# [Problems]
1) In the piece on working in a family business, rewrite the section starting with "Lastly, you must" and going on through "making a statement.", changing "humility" to "patience".
2) According to the piece on working in a family business, what approach worked best for getting results when raising matters with the mother-in-law?

# [Passage provided]
————————
It’s officially been one year since I began working for my in-laws’ Property Management business. Before starting this venture, I was warned by many friends and family about the dangerous territory I was about to enter. My situation was a bit more intense in the fact that it also required my husband and I to move away from my friends and family, in order to be closer to his parent’s business. That move alone was a sacrifice in and of itself, yet I had no idea how much more was about to come my way by entering into a family run business. Although I will be touching on the lessons I learned working for my in-laws, these points are universal for any job for anyone. The difference is, I have noticed, that by working for someone else one may not have to confront issues as quickly as is necessary in a family business. In a family business it is absolutely always necessary to maintain a healthy relationship at all costs; whereas working for someone else, a grudge or issue can be carried on unresolved for much longer without immediate consequence (such as an awkward family gathering where tension has seeped over from the business and your Family dinner – yikes!)
To avoid such negative situations, I’ve had to develop certain skills and discover for myself certain boundaries that I had not been forced to implement in previous careers. One of the biggest skills to thriving in a family business, but truly in any business, is good communication. This may seem simple, but in certain situations communication can actually be very complex, laborious, and emotionally draining. Nonetheless, good communication is always the solution.
The biggest thing that must be explicitly communicated and fully understood by all parties is first and foremost what your job description is. This was something that was not fully understood when I first began my journey in the family business, and boy were there some repercussions because of this. Not only did this cause frustration for myself (not knowing what my place was in the company), my mother-in-law/direct boss (not receiving the results from me that she expected), but also my co-workers (suspicious of what effect I may soon be having on their job positions). Eventually we worked through this snafu to put everyone at ease, and it became more clear on what my role in the company was going to be. However, like anything in life, nothing lasts for ever.
As I began to gain more experience, as we took the company different directions with new updates, and with the change of employees it became clear that conversations would need to be continually had. Overtime, I learned how best to approach my mother-in-law in these matters. I found that requesting one-on-one meetings that we could schedule in advance, was the best way to get the results I was looking for. I’ve found this to be true for any job. Although it may seem intimidating setting up a meeting with a superior, versus casually interrupting them to ask your question during a regular day, it is more appropriate to communicate an issue this way. Furthermore, even though emailing may seem like a handy tool, it also does not give you the chance to clarify or learn more about an issue you may be struggling with. There is also a lot said in tone and body language, that can be especially important to utilize when having difficult conversations, and clearly this does not get portrayed in emailing.
Lastly, you must have humility in your conversations. Nothing will set off another person more than having someone demand from them, demean them, or criticize them even if you think you are right. Being that I was having to communicate with my mother-in-law, I have always had to choose my words very carefully. Even though I have had moments where I wanted to burst out and say exactly what was on my mind, tactfulness and respect are more important. There is no reason you should not be able to get your point across and still be able to remain kind and considerate. A trick I use when I cannot think of a kind way to point out an issue, is to ask a question instead of making a statement.
————————
# [Dataset section]
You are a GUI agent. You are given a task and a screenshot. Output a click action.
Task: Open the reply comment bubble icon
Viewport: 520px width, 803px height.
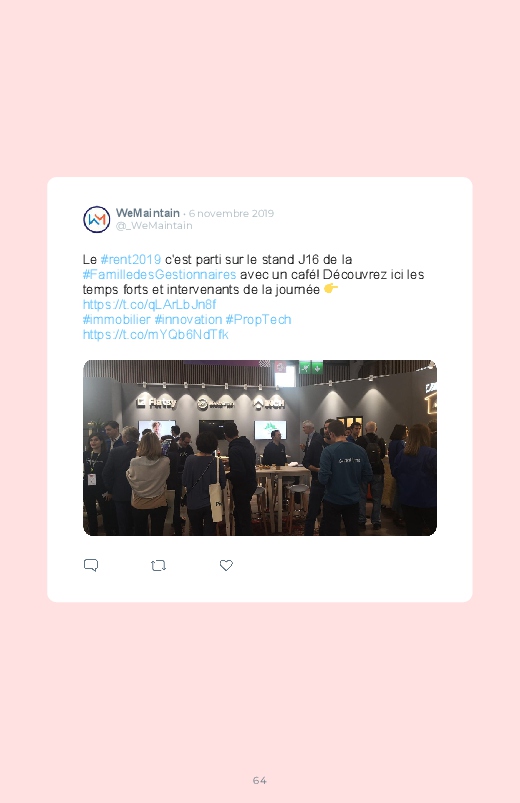91,565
————————
# [Outputs]
1)
Lastly, you must have patience in your conversations. Nothing will set off another person more than having someone demand from them, demean them, or criticize them even if you think you are right. Being that I was having to communicate with my mother-in-law, I have always had to choose my words very carefully. Even though I have had moments where I wanted to burst out and say exactly what was on my mind, tactfulness and respect are more important. There is no reason you should not be able to get your point across and still be able to remain kind and considerate. A trick I use when I cannot think of a kind way to point out an issue, is to ask a question instead of making a statement.

2) Requesting one-on-one meetings scheduled in advance.